Forever 21, the once-dominant fast-fashion empire, has filed for Chapter 11 bankruptcy protection—again. The retailer’s U.S. operator entered Delaware bankruptcy court with a staggering $1.58 billion in funded debt, planning to shutter its 354 U.S. stores unless a last-minute buyer emerges to salvage the business.
Late Sunday, F21 OpCo announced it would begin winding down operations while simultaneously seeking a going-concern sale of its assets. The filing follows years of declining mall traffic, cutthroat retail competition, and relentless inflation—an economic storm that proved too fierce for Forever 21 to weather.
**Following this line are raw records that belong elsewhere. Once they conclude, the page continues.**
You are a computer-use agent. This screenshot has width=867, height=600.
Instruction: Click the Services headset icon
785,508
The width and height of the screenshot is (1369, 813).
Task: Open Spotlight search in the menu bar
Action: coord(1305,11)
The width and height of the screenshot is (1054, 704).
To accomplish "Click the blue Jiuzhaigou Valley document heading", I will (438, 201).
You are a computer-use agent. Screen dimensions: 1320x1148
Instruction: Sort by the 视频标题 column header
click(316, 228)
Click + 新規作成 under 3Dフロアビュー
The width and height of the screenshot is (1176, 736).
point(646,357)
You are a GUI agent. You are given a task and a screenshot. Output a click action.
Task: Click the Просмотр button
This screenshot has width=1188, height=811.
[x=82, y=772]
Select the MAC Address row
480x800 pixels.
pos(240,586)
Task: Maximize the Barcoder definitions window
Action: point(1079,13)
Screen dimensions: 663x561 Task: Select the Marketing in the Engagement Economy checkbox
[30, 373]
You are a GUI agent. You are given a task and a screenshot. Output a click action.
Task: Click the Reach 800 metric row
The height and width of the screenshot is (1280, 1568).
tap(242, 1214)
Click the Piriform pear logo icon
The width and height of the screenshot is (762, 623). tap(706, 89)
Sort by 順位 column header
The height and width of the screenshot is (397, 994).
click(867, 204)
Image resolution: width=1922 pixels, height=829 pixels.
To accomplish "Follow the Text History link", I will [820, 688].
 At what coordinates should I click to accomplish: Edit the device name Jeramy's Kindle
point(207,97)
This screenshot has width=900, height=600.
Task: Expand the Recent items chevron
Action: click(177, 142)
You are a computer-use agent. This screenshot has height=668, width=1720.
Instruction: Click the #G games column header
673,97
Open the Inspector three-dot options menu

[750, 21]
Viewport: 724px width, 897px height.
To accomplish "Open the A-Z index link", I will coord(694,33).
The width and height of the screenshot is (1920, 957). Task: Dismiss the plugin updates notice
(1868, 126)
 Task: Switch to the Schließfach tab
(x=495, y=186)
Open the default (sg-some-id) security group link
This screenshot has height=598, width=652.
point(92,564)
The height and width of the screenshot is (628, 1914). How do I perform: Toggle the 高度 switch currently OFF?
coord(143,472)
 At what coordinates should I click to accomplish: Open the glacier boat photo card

The Fast-Fashion Empire Undone
Founded in 1984, Forever 21 was once a titan in the fast-fashion industry, drawing throngs of young shoppers with its trendy and affordable clothing. However, shifting consumer habits, e-commerce disruptions, and economic headwinds have chipped away at the company’s foundation.
The retailer’s previous Chapter 11 filing in 2019 led to its acquisition by a consortium including Simon Property Group, Brookfield Property Partners, and Authentic Brands Group. But despite the fresh start, the pandemic-induced retail apocalypse and soaring inflation continued to drain its financial reserves.
According to F21’s co-chief restructuring officer, Stephen Coulombe, the company has hemorrhaged more than $400 million over the last three fiscal years, including a staggering $150 million loss in 2024 alone.